For years, health enthusiasts have championed natural sweeteners over traditional refined sugar, citing their low-calorie and minimal impact on blood sugar levels.
Monk fruit extract and stevia have emerged as leading alternatives, boasting impressive sweetness with virtually no calories or carbohydrates. However, emerging concerns suggest these popular substitutes may not be as benign as once thought.
What effect do monk fruit extract and stevia have on your body?
The monk fruit extract is renowned for being 150 to 200 times sweeter than sugar, while stevia, derived from the stevia plant, is 200 to 300 times sweeter. Both options have been praised for their ability to avoid spikes in blood sugar levels, making them favourites among those watching their calorie intake. Yet, a recent wave of research is casting doubt on their long-term safety.

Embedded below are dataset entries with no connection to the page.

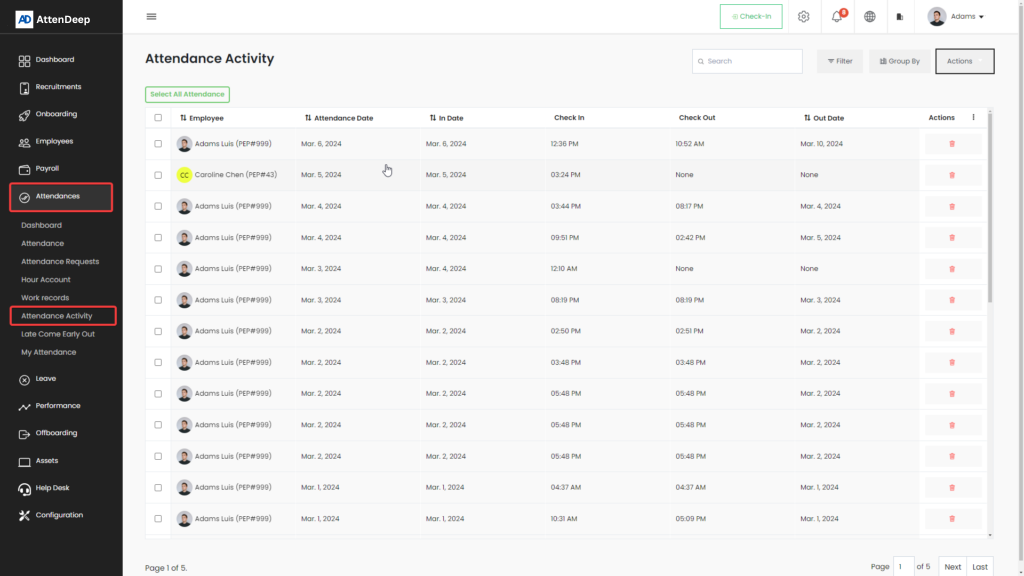Click the globe language icon
This screenshot has width=1024, height=576.
click(870, 17)
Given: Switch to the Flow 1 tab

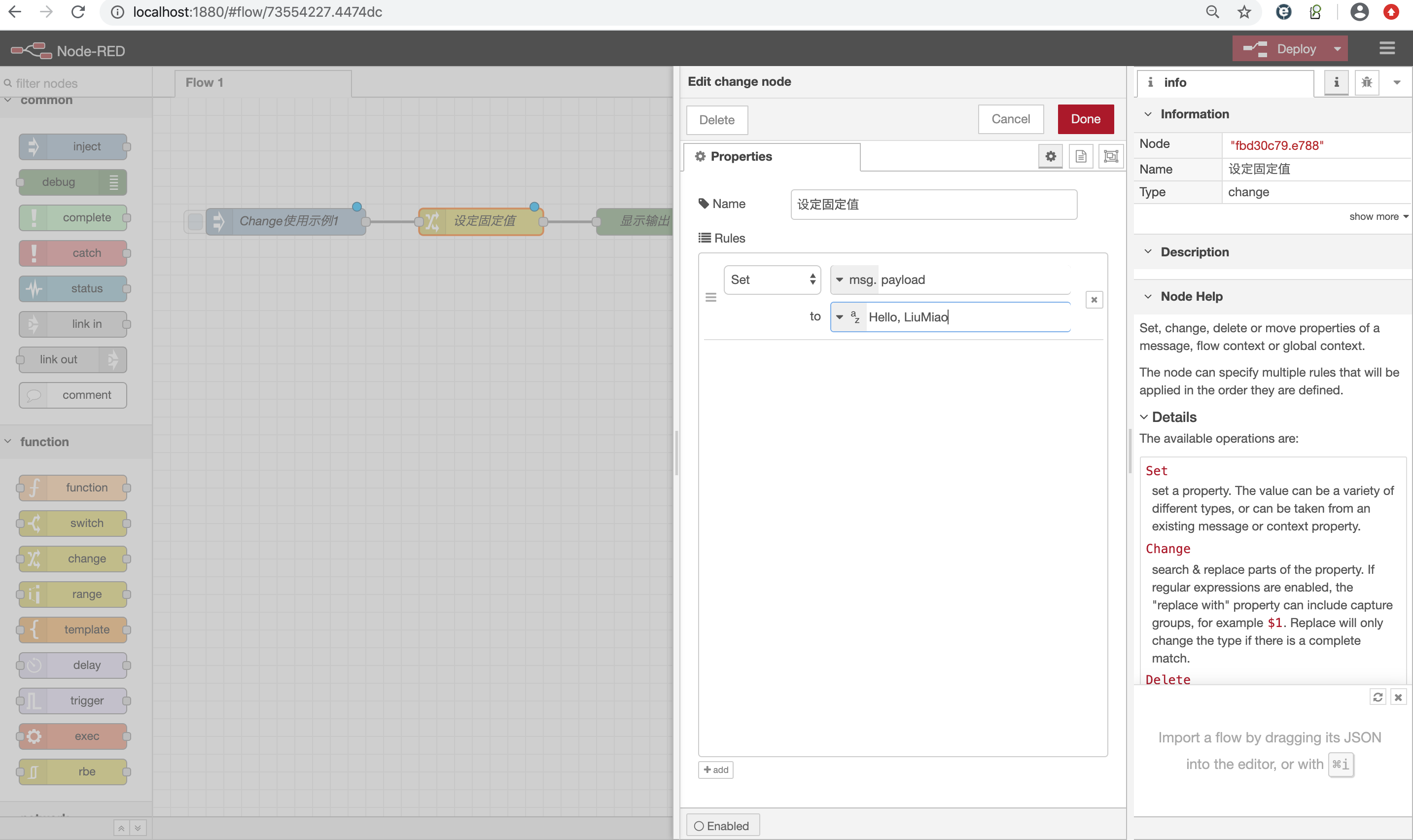Looking at the screenshot, I should point(205,83).
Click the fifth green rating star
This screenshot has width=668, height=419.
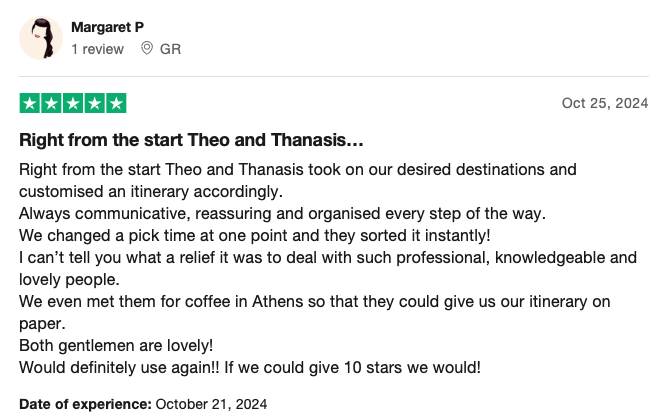(x=116, y=103)
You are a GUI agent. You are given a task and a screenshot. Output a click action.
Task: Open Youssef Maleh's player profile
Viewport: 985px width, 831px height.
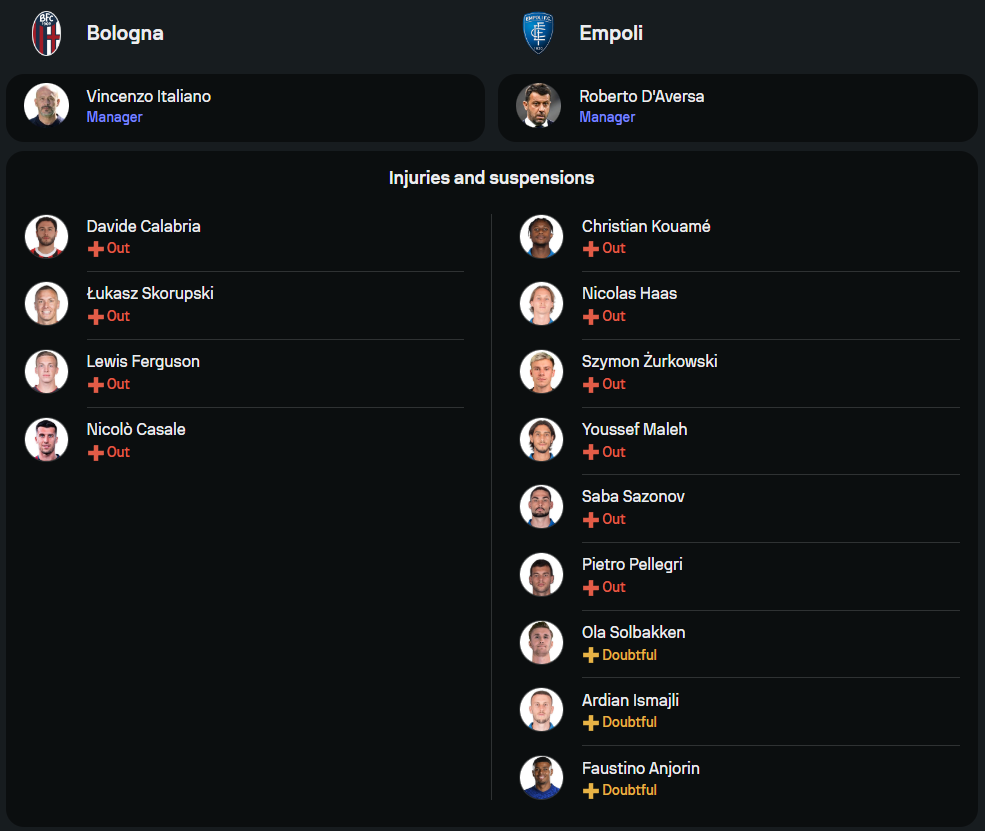634,429
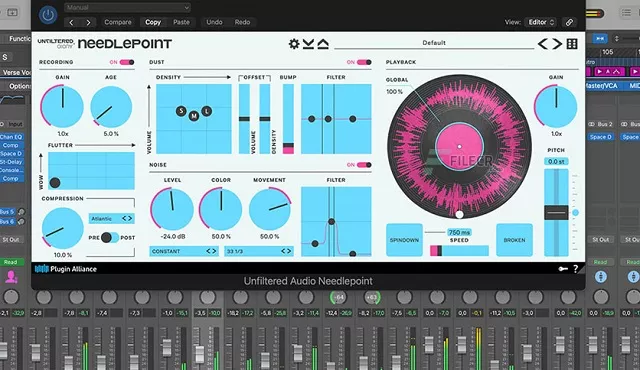Screen dimensions: 640x370
Task: Click the plugin power bypass button
Action: click(x=48, y=16)
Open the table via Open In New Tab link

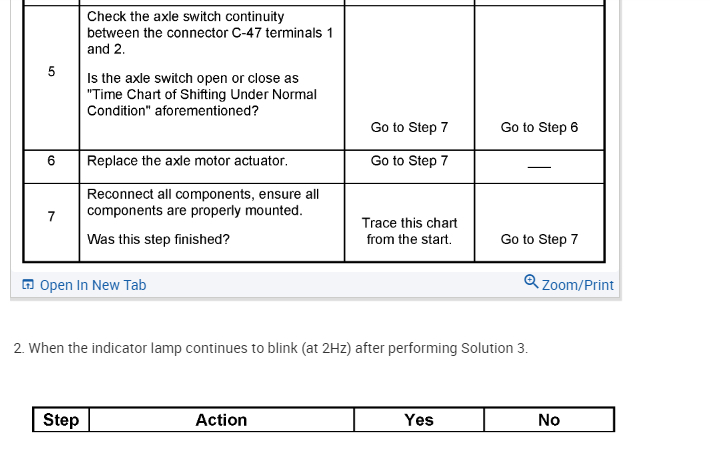click(x=92, y=285)
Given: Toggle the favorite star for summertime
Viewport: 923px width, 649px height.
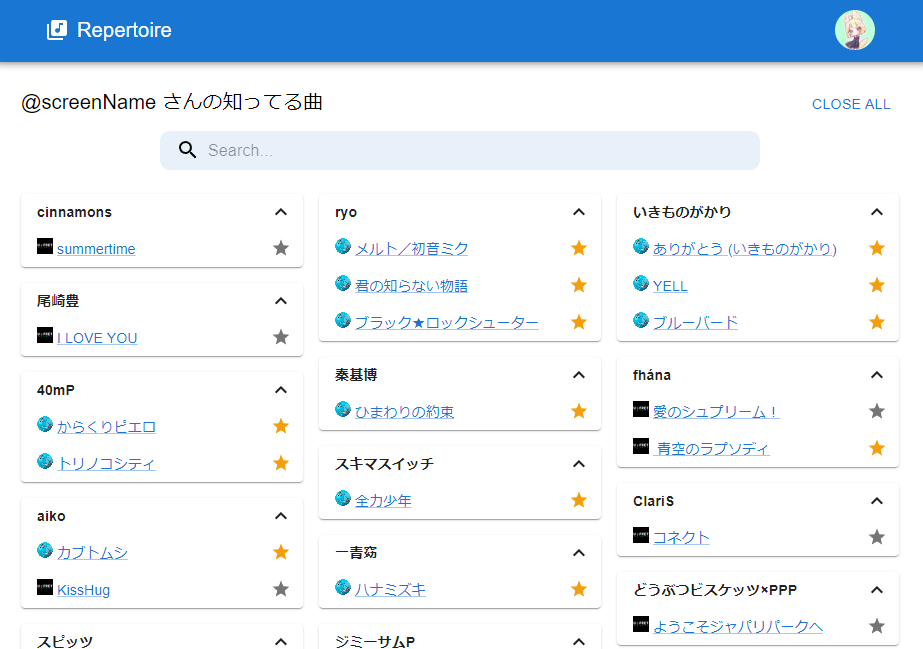Looking at the screenshot, I should pyautogui.click(x=281, y=248).
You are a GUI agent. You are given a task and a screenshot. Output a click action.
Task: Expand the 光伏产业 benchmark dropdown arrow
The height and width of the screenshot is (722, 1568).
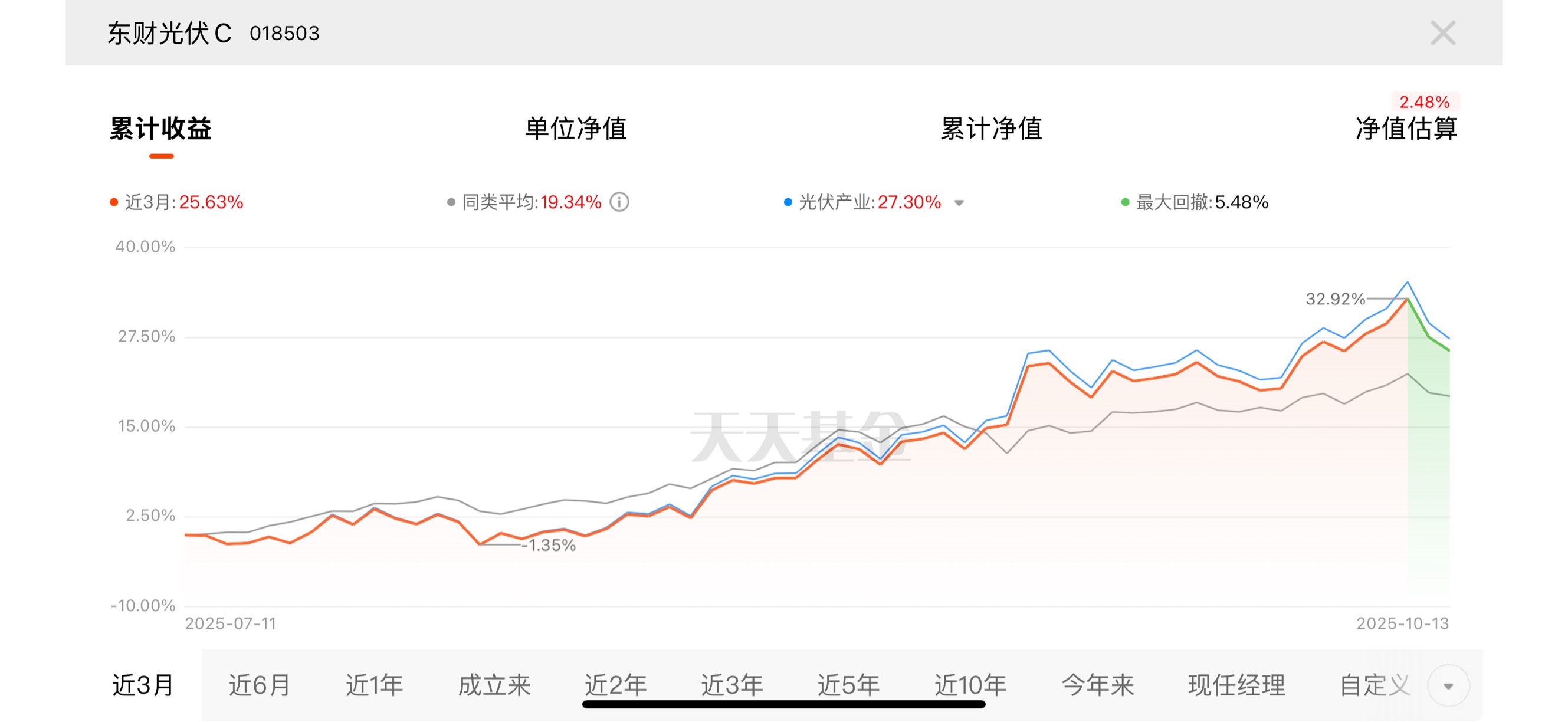coord(959,203)
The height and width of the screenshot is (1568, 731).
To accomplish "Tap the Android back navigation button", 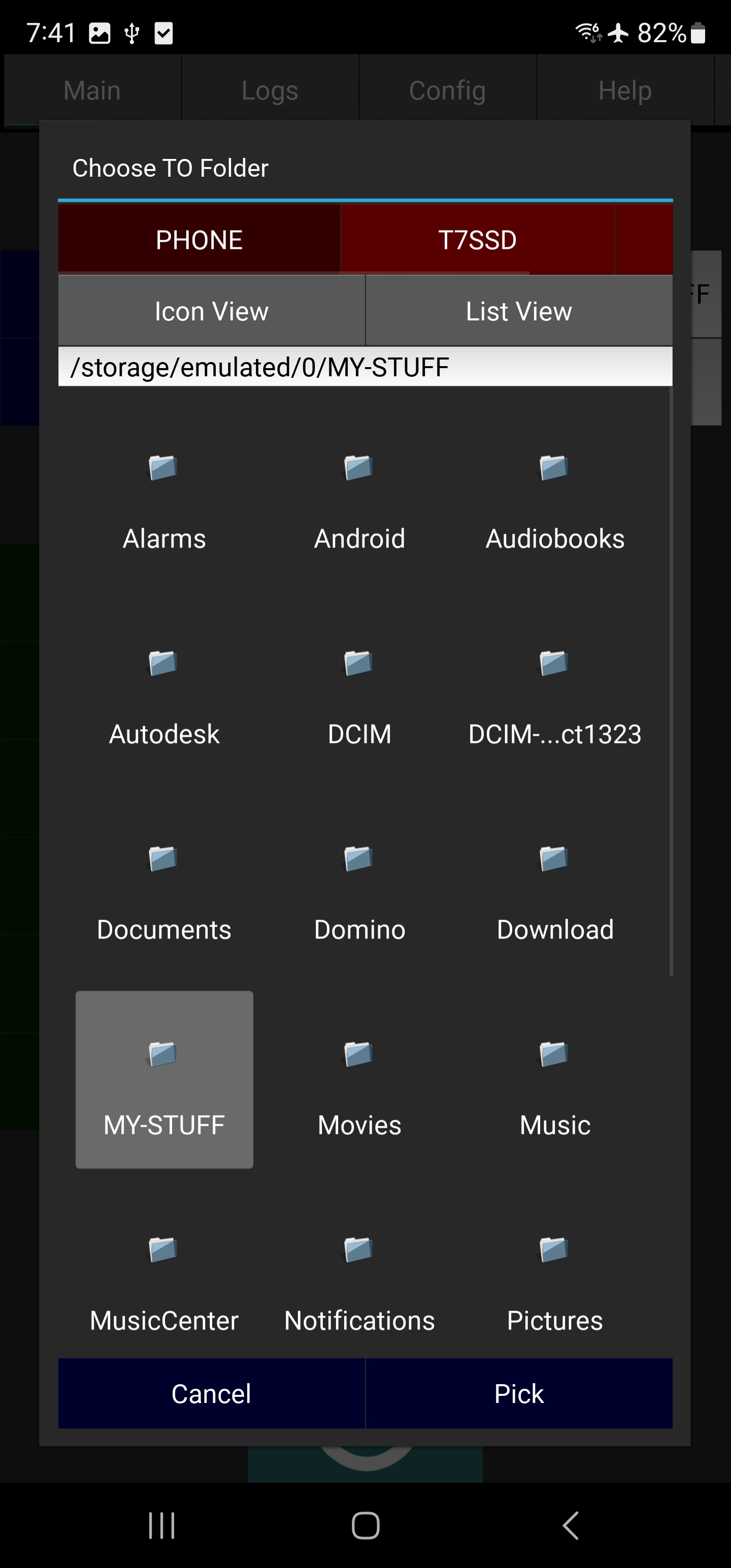I will [570, 1525].
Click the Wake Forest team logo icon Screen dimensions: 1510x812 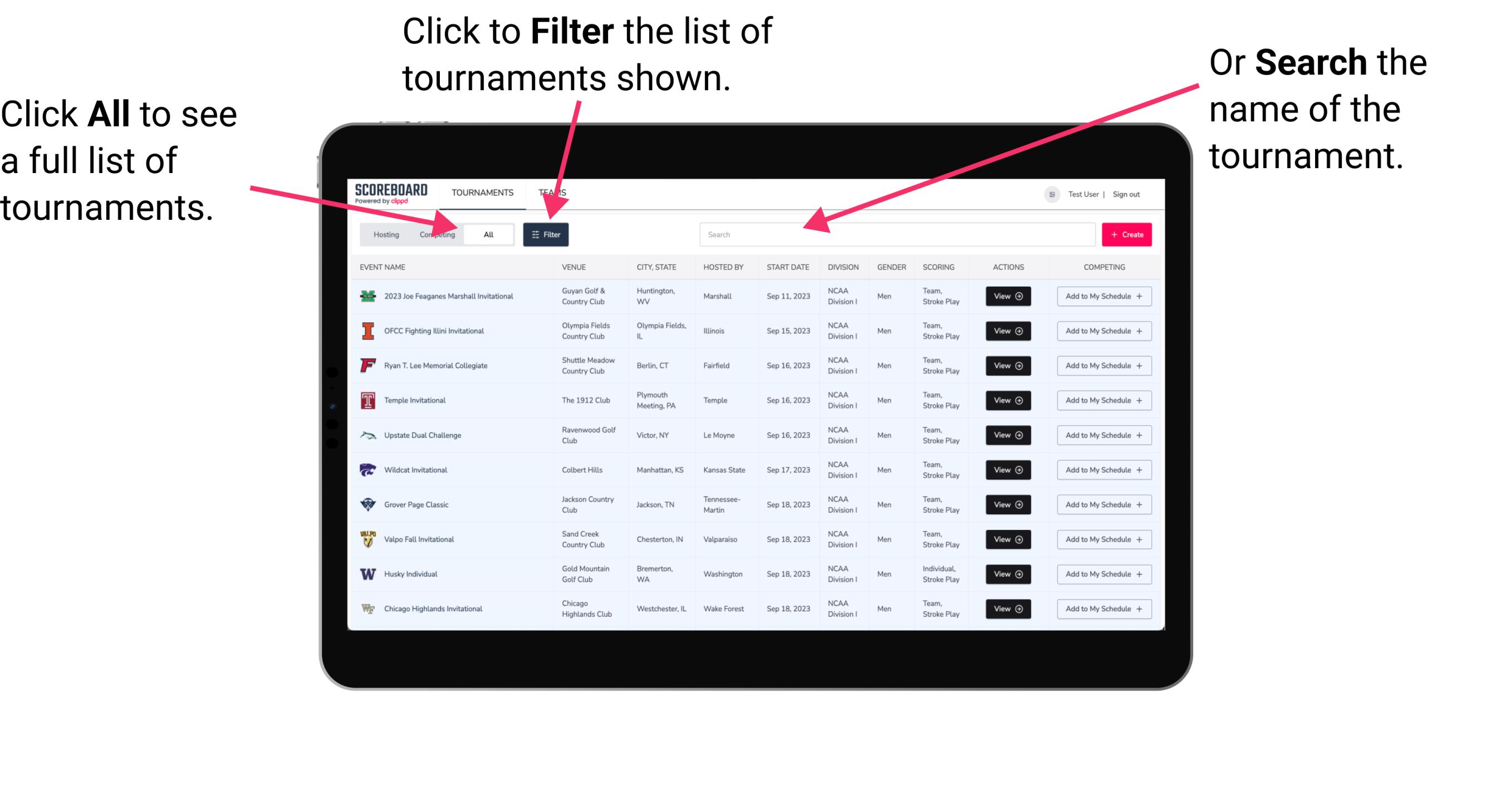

While monk fruit and stevia have been widely accepted, health experts are beginning to question their potential effects. Concerns include possible long-term metabolic impacts and other health risks that might not yet be fully understood. This has prompted some to reconsider their use and explore alternative sweeteners that might offer healthier profiles.
Healthier alternatives
Among these alternatives, coconut sugar has gained attention. Extracted from the sap of coconut palms, coconut sugar is praised for its low glycemic index, making it a viable option for those managing diabetes. It also contains essential minerals such as iron, zinc, calcium, and potassium, along with antioxidants and phytonutrients. This makes it not only a sweetener but a source of additional nutritional benefits.
Dates, both in their whole form and as syrup, have long been used to sweeten foods. Despite being high in carbohydrates, dates are rich in antioxidants, fiber, and vital minerals like phosphorus, calcium, and magnesium. These attributes contribute to their reputation as a healthful alternative to refined sugars.
Maple syrup, extracted from maple tree sap, is another contender. It is often associated with indulgent breakfast foods, but when consumed in moderation, maple syrup provides a natural source of sweetness and nutrients. Its antioxidant content and lower glycemic index compared to refined sugar make it a promising substitute.
Agave nectar, known for its vegan-friendly status, is sweeter than sugar and features a low glycemic index. However, it’s important to note that agave nectar primarily consists of carbohydrates, despite having no fat, cholesterol, or sodium.
As consumers increasingly seek healthier alternatives to sugar, it is crucial to stay informed about the potential benefits and risks of each option. While monk fruit and stevia remain popular, diversifying one’s sweetener choices and considering new options like coconut sugar, dates, maple syrup, and agave nectar might provide not only variety but also better health outcomes in the long run.